There it is. Wherever possible, and not too damagingly conspicuous, the Stalinists will henceforth seek, with the aid of their highly-organized machine which has stood them in such good stead, to capture both the primaries and the bureaucratic machinery of the old parties. This is not an absolutely new scheme with them. In California, during the Sinclair days, they did succeed in capturing whole sections of the machinery of the Democratic Party. Now the same plan is to be employed on a far more organized and national scale, and, they hope, with an effectiveness comparable to their successes in the American Labor Party.

Toward what end? To maintain capitalism? Bah! That is only an easily modified or even repudiated function of their main aim: to maintain and extend the power of the Stalin bureaucracy, to assure the maximum support of its policy in the ranks of American bourgeois politics. Is the Democratic or Republican candidate anti-Stalin or anti-Russian for whatever reasons? All the strength of the Stalinists will be brought to bear to defeat him in the primaries or in the elections. Is he in any way critical of the Kremlin or its policies? Does he, like Willkie, make the slightest, vaguest, friendliest criticism of Stalin’s plans? He must be dealt with the way Pravda dealt with Willkie, with this difference – Pravda cannot vote in the Republican primaries, or in the presidential elections, but Browder & Co. can. This simple but important fact is known, we assume, to Mr. Roosevelt How much satisfaction it gives him is another matter.

The Extreme Right Wing

We are thus enabled to place the Stalinists more definitely than ever before. They constitute the most dangerous and the most reactionary wing of the labor movement. No intelligent or intelligible criterion warrants the designation of “left wingers” for the Stalinists, as the press continually calls them. They are the extreme right wing of the labor movement, albeit the most singular right wing in its history, considering that they serve not their own bourgeoisie (that is, not primarily) but the Stalin regime in Russia. The idea that the Stalinists are in any way at all to the left of the “native” American labor bureaucracy – of Green or Lewis or Tobin or Murray or Dubinsky – it an absurdity, based upon an outlived tradition, a mistake in identity, a confusion of names; in other words, upon the fact that there once was a Communist Party in this country which was to the left of the dominant labor officialdom.
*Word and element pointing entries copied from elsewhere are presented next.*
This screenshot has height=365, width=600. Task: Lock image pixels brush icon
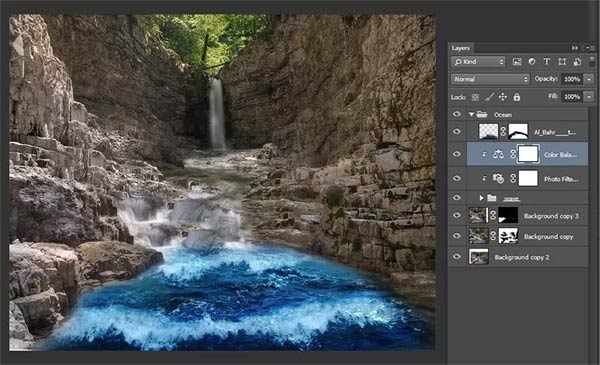click(x=489, y=97)
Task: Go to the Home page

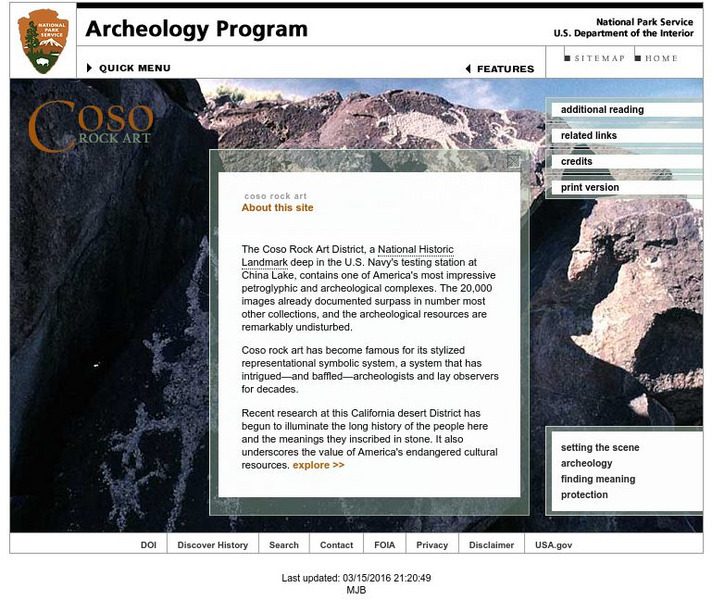Action: (x=661, y=58)
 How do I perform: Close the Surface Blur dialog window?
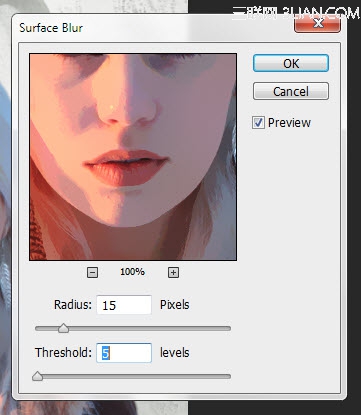click(318, 23)
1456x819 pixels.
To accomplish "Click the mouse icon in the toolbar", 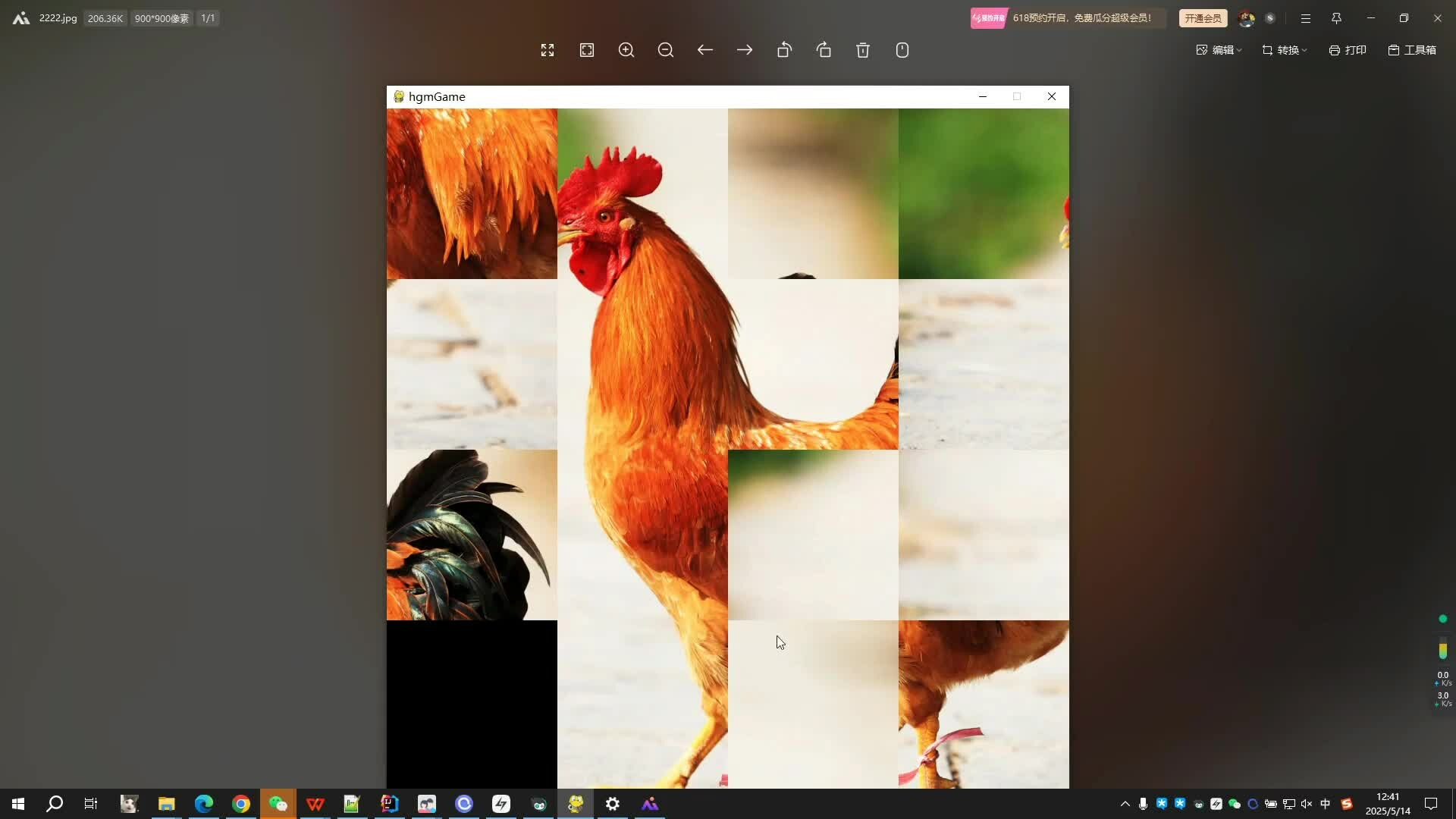I will (902, 50).
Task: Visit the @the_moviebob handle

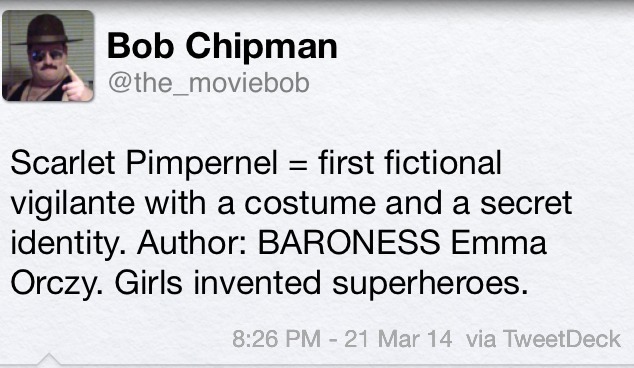Action: (x=209, y=83)
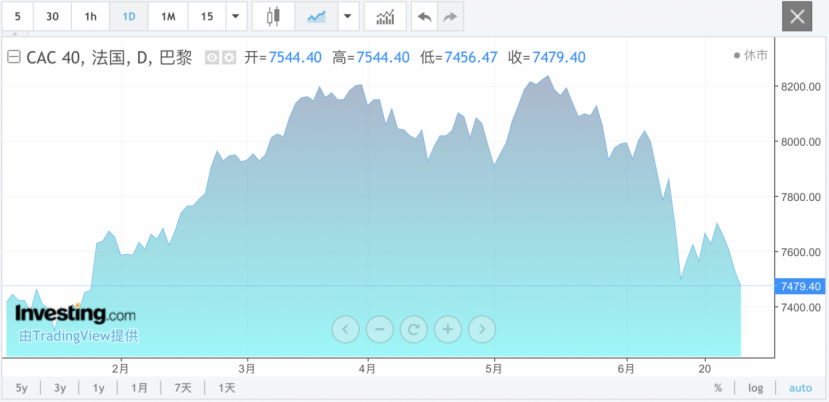Open the TradingView attribution link
Screen dimensions: 829x402
coord(78,336)
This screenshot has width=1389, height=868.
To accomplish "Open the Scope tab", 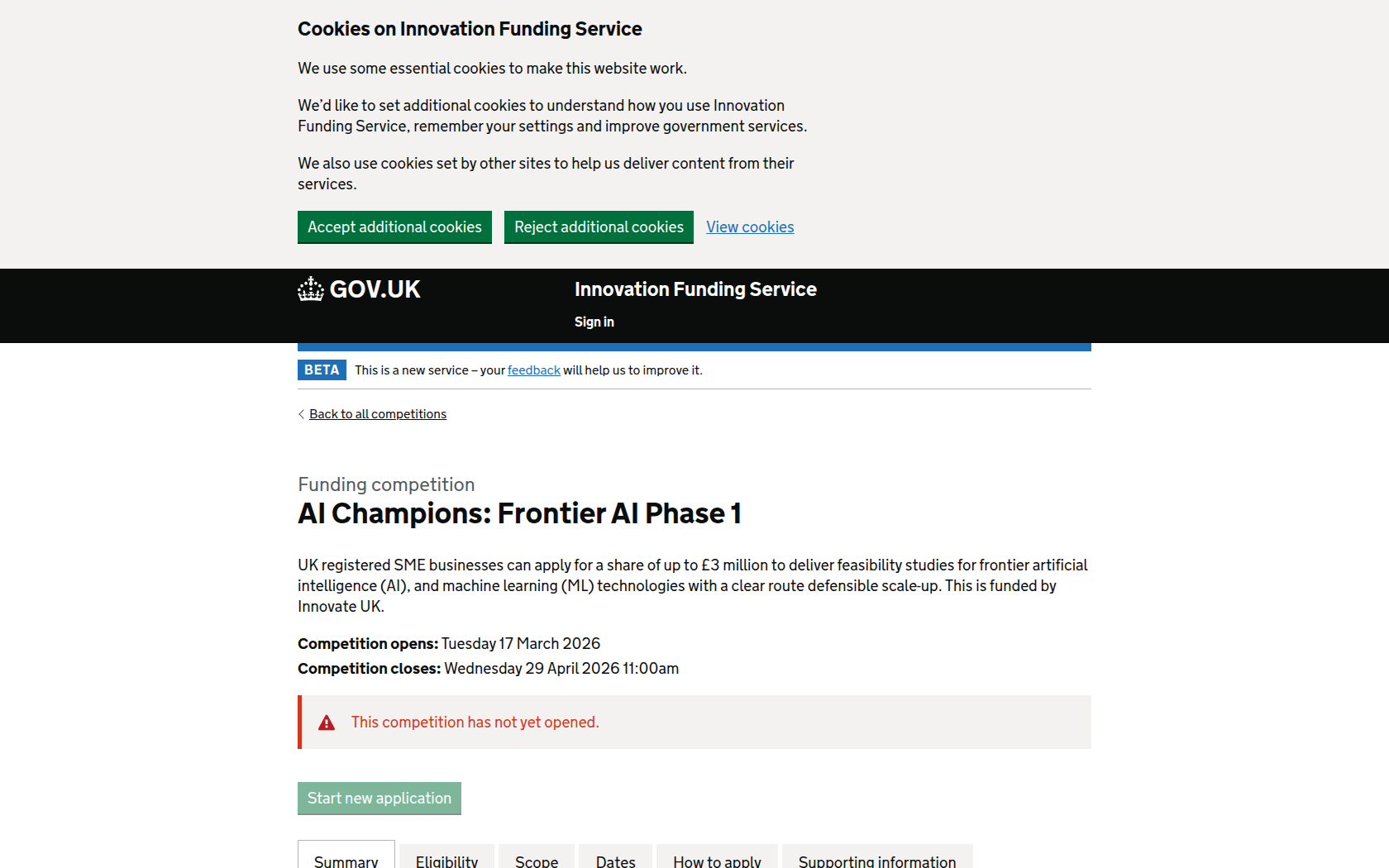I will coord(537,860).
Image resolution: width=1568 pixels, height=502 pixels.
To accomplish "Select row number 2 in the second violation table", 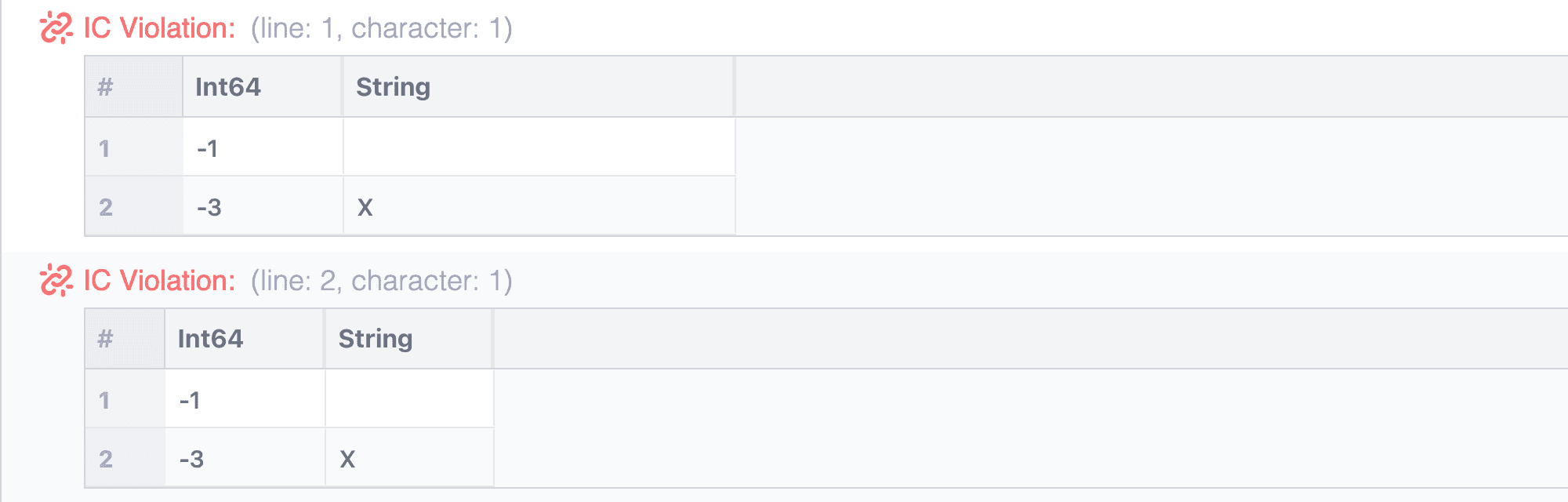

What we have now is this: a totalitarian right wing of Stalinism and a conservative labor bureaucracy. There is a left wing, too. But it is unorganized and even disoriented in large part. It must be reoriented and properly organized if it, and along with it the whole labor movement, is not to succumb to the capitalist offensive or to Stalinist enslavement. The new left wing must be imbued with the spirit and principles of socialism. The fact that the Stalinists have formally renounced these principles is highly commendable if only because it helps destroy a myth, and thus clears the air. It also clears the road for the building of a genuinely revolutionary socialist party. All the efforts of the Workers Party will be bent in that direction.